The sheath 1 may be an elongate tubular member extending from a distal end 1a to a proximal end 1b. The sheath 1 can include an outer diameter that enables insertion into the channel 206 of the endoscope 200 and can move forward and rearward in the channel 206. As shown in FIG. 1, in a state in which the sheath 1 can be inserted into the channel 206, the distal end 1a of the sheath 1 can protrude from and be inserted into the distal end opening portion 206a of the channel 206.

FIG. 3 is a perspective view of the distal end portion of the treatment tool 100. The sheath 1 may include a tube 10 extending in the longitudinal direction A, and a distal end member 11 provided on a distal end of the tube 10. Further, the tube 10 and the distal end member 11 of the sheath 1 may be formed integrally with each other.

FIG. 4 is a cross-sectional view of the distal end portion of the treatment tool 100 when the distal end of the knife 2 is located at a first position P1.

The tube 10 may be an elongate tubular member having flexibility and insulation.

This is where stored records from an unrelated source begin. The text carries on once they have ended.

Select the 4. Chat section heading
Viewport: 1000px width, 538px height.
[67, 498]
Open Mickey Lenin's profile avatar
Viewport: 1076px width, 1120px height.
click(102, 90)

The tube may be formed from or made of a resin or any similar material. In an example, a diameter expansion part (distal end portion) 10a having an outer diameter greater than that of the proximal end side may be provided on the distal end of the tube 10. The diameter expansion part (distal end portion) 10a does not necessarily have to include or be formed such that it has an outer diameter greater than that of the tube 10. For example, the diameter expansion part may have the same outer diameter as that of the tube 10. The distal end member 11 may be fitted and attached into the diameter expansion part 10a. Further, the distal end member 11 may be adhered to the diameter expansion part 10a by an adhesive agent or the like.

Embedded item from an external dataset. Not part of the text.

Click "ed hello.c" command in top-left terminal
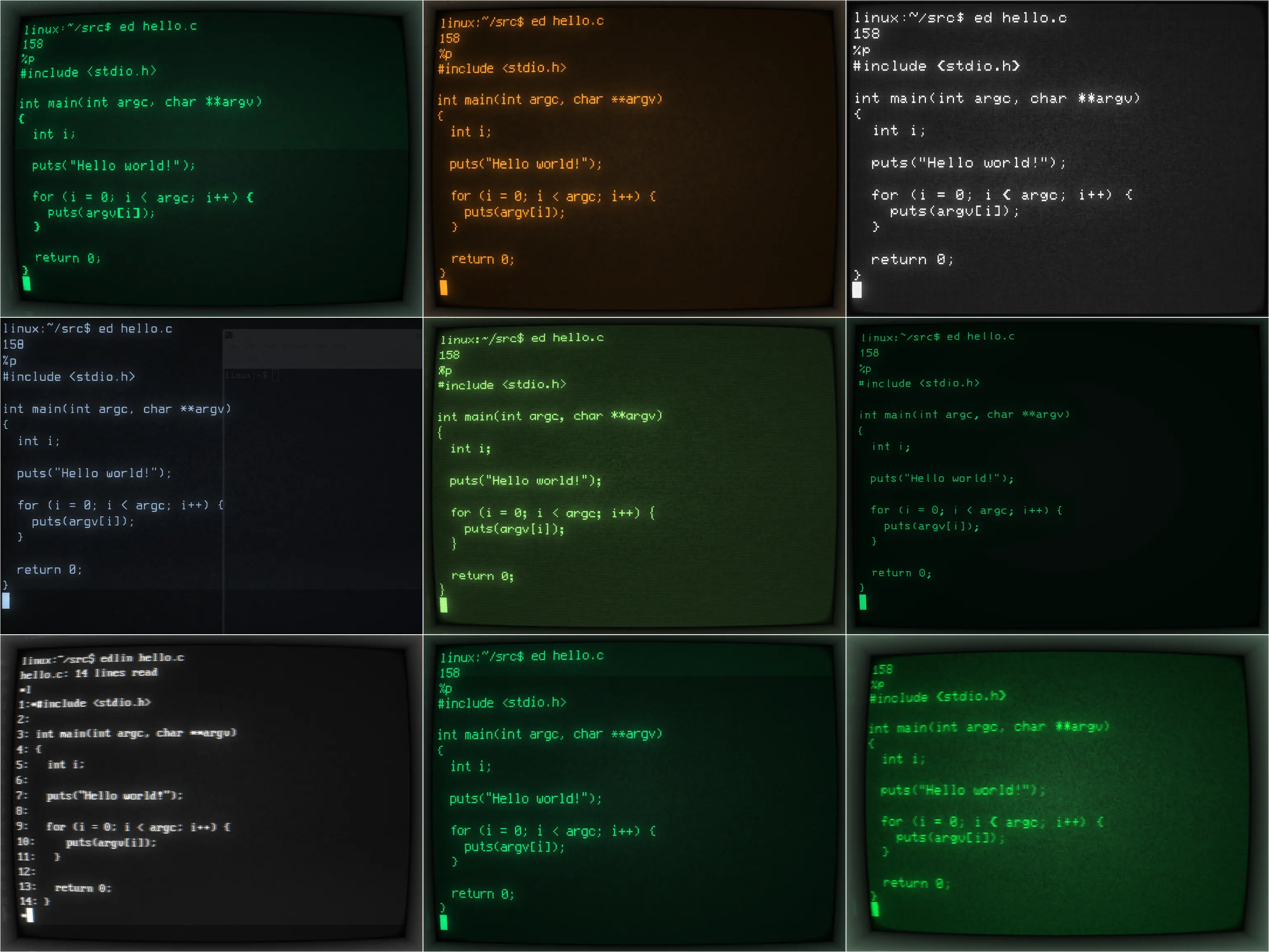 (x=158, y=26)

The distal end member 11 may be formed in a cylindrical or substantially cylindrical shape. For example, “cylindrical shape” can include a shape close to a cylindrical shape, in addition to a strict cylindrical shape. The distal end member 11 may be formed from, made of, or include an insulating material such as a resin or the like. The distal end member 11 may be formed to have a first through-hole 12 and a second through-hole 13.

The first through-hole 12 may be a hole provided in the distal end member 11 and passing through the distal end member 11 in the longitudinal direction A. A distal end of the first through-hole 12 may be in communication or engaged with a first opening 12a formed in a distal end surface 14 of the distal end member 11. A proximal end of the first through-hole 12 may be in communication or engaged with an internal space 19 of the tube 10. The knife 2 can be inserted through the first through-hole 12.

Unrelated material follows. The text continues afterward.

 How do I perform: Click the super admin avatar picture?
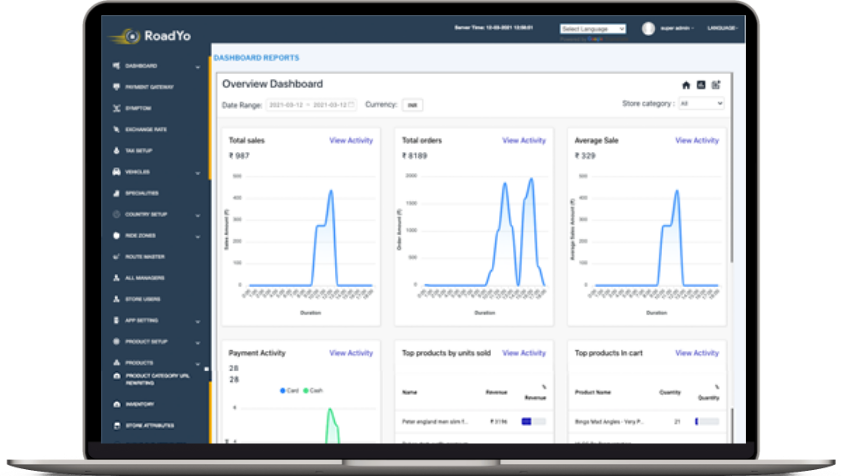pyautogui.click(x=648, y=28)
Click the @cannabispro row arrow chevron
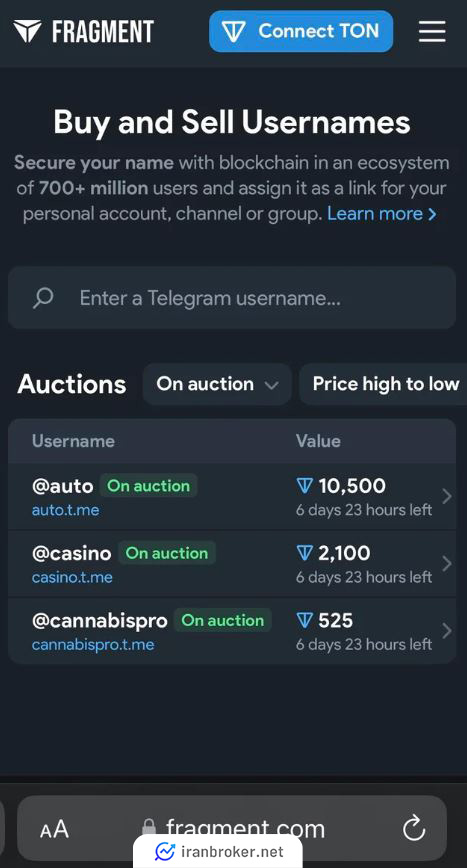Image resolution: width=467 pixels, height=868 pixels. tap(447, 631)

The first through-hole 12 may include a first region 121 on the distal end side A1, and a second region 122 (see FIG. 16) on the proximal end side A2. The first region 121 may include a part of the through-hole passing through in the longitudinal direction A. In an example, a cross section of the first region perpendicular to the longitudinal direction A may have a circular or substantially circular shape. The second region 122 may include a part of the through-hole passing through in the longitudinal direction A. In an example, a cross section of the second region perpendicular to the longitudinal direction A may have a circular or substantially circular shape. The first region 121 and the second region 122 may communicate, engage, connect, or the like with respect to each other. An inner diameter of the first region 121 may be smaller than that of the second region 122. A step difference 12g may be formed between the first region 121 and the second region 122.

A flange storage part 12f may be configured to accommodate a flange 21 of the knife 2 and may be formed in the first opening 12a of the first through-hole 12 of the distal end member 11. When the knife 2 is accommodated in the sheath 1 and the flange 21 is accommodated in the flange storage part 12f, (i.e., when the flange 21 abuts the flange storage part 12f), the distal end of the knife 2 can protrude closer to the distal end side A1 than the distal end surface 14 of the distal end member 11. Further, the flange storage part 12f may not be formed in the first opening 12a and may be formed at another, appropriate or desired location.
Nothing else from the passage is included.